As a writer and avid reader, I love to give and get books during the holidays.

Browsing the shelves of a local bookstore for a perfect present or discovering a new author by receiving a gift are holiday joys.

But the pleasure of visiting our favorite bookstores is under threat.

The challenges of today’s book marketplace, particularly from online sales and big-box stores, are endangering local, independent bookstores.

Some old friends have folded in recent years: Books Etc., Bookland, Port in the Storm.

And surviving stores like Portsmouth’s RiverRun Bookstore and Camden’s Owl & Turtle scramble to say afloat.


When a bookstore closes, its community loses a valuable part of itself — a place to meet people who care about books and a place that supports local authors.

Independent bookstores are being undermined by cut-rate prices at online and big-box stores.

But cheapest is not necessarily best when it comes to supporting local quality of life.

Buying at an independent bookstore supports our literary community and makes economic sense for our towns and cities.

The December report from the Maine Center for Economic Policy survey reveals that “in general every $100 spent at locally owned businesses generates an additional $58 in local impact, $25 more than comparable spending at a national chain.”

Consider where your $100 goes (or doesn’t go!) when buying from an online source like Amazon, e-commerce’s bookselling heavyweight.


In addition to being the industry behemoth, Amazon has key advantages against local, brick-and-mortar stores: No local employees to pay, no local utility bills, no state sales tax.

As if these advantages weren’t enough of an edge, Amazon upped the ante this month with a promotion for its price-check mobile app.

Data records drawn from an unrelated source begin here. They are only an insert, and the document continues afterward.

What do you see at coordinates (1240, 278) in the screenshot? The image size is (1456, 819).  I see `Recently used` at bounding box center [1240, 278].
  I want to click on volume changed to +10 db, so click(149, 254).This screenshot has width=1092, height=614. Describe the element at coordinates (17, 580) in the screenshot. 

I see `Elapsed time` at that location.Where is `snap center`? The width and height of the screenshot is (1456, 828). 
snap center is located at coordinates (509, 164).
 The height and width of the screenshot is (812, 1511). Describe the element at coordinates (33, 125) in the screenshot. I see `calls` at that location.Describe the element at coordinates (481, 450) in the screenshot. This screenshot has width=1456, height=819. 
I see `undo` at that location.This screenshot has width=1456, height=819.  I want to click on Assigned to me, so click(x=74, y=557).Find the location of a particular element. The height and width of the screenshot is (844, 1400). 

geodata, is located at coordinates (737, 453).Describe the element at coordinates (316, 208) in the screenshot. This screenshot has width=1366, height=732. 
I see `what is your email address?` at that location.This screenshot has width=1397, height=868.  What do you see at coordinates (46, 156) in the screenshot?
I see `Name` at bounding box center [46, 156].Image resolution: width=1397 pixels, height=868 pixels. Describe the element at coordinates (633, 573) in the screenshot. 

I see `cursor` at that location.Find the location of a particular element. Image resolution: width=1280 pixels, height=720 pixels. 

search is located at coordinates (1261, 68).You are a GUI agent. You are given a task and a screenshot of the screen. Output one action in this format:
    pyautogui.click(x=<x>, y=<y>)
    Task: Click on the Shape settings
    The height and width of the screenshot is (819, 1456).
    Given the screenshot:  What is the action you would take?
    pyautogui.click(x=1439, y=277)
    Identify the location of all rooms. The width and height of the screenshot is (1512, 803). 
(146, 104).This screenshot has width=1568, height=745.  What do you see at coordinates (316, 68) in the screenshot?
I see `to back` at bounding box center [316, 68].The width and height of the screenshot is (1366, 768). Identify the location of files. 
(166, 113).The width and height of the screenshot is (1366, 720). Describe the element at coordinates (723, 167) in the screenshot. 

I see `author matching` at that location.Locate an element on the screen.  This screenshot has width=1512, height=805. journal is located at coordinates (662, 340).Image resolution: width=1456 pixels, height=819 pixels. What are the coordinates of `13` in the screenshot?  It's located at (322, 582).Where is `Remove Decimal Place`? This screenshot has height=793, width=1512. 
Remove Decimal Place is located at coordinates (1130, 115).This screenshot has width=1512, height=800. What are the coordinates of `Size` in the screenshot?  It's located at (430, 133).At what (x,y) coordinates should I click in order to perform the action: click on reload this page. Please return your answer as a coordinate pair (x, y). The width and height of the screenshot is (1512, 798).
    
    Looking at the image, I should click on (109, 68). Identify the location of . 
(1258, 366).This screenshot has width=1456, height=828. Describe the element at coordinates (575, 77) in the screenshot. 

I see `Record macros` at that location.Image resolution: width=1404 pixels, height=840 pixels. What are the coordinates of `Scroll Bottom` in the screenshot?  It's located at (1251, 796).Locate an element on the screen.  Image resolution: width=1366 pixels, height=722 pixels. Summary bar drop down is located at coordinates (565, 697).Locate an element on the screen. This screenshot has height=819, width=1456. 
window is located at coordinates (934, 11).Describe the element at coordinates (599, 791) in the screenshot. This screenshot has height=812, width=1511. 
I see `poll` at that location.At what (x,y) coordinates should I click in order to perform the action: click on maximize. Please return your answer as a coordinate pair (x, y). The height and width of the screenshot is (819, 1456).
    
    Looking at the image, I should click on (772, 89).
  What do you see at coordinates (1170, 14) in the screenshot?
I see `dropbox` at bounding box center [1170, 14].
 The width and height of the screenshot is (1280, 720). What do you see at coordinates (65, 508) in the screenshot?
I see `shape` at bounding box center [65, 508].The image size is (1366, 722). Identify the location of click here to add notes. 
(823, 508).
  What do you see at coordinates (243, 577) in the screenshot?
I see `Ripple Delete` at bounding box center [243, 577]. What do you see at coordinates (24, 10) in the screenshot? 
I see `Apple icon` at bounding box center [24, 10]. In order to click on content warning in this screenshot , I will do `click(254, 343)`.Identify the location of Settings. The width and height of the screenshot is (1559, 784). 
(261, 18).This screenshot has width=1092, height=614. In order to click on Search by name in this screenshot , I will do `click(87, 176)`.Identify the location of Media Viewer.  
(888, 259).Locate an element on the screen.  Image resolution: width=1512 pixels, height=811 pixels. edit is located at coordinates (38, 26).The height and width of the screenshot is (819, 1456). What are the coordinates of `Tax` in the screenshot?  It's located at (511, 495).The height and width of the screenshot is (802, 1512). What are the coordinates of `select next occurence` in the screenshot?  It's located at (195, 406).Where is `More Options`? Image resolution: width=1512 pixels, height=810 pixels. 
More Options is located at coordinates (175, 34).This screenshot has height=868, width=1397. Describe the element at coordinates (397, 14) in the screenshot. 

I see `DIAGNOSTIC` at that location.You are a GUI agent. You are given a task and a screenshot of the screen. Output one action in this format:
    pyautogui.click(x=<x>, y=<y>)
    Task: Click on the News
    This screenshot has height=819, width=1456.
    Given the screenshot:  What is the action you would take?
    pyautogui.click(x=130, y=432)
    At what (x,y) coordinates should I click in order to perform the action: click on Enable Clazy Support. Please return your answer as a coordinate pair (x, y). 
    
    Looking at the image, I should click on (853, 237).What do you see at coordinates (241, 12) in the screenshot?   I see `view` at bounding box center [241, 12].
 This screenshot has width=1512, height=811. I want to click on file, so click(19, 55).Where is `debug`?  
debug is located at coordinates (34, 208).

Amazon’s ploy: app users can scan bar codes of items at local, brick-and-mortar stores and then order the items for less on Amazon and receive a $5 bonus.

In this way, Amazon promotes a policy of using local stores as showrooms for legions of price spies, with no local overhead.

Of course, Amazon serves worthwhile purposes like locating hard-to-find books quickly and serving rural people without access to a local bookstore.

And I acknowledge that Amazon does carry my books.

For those of us who love walking into a well-stocked bookstore, there’s more to supporting a brick-and-mortar store than simple price points.


For starters, there’s a hard-to-define value in holding the actual book in your hand and leafing through a few pages to see if the prose appeals to you.

There’s also the magic of serendipity — stumbling upon a new book by accident.

Another pleasure is the knowledgeable, local owner who selects books personally rather than ordering inventory by algorithm for mega-stores, whether they are in Portland, Ore., or Portland, Maine.

Inventories reflecting the interests of an actual human being make for rich browsing.

For example, compare Gary Lawless’ poetry selection at Brunswick’s Gulf of Maine Books to a big-box poetry selection.

Finally, local bookstores provide critical support to local authors.


I’ve been the recipient of such support for my two mystery novels.

I’ve done readings and signings throughout the state, enjoying conversations with owners and customers.

As I write my third mystery, I often think about the comments made at past signings, and I have concrete images of my readers in mind to guide what I write.

When I recently looked at a list of bookstores where I appeared, I was saddened to see how many have closed, and I know that others have drastically reduced local book inventory.

So as you stand in the aisle of your local bookstore this holiday season, look around for a moment and consider all that a local purchase really buys.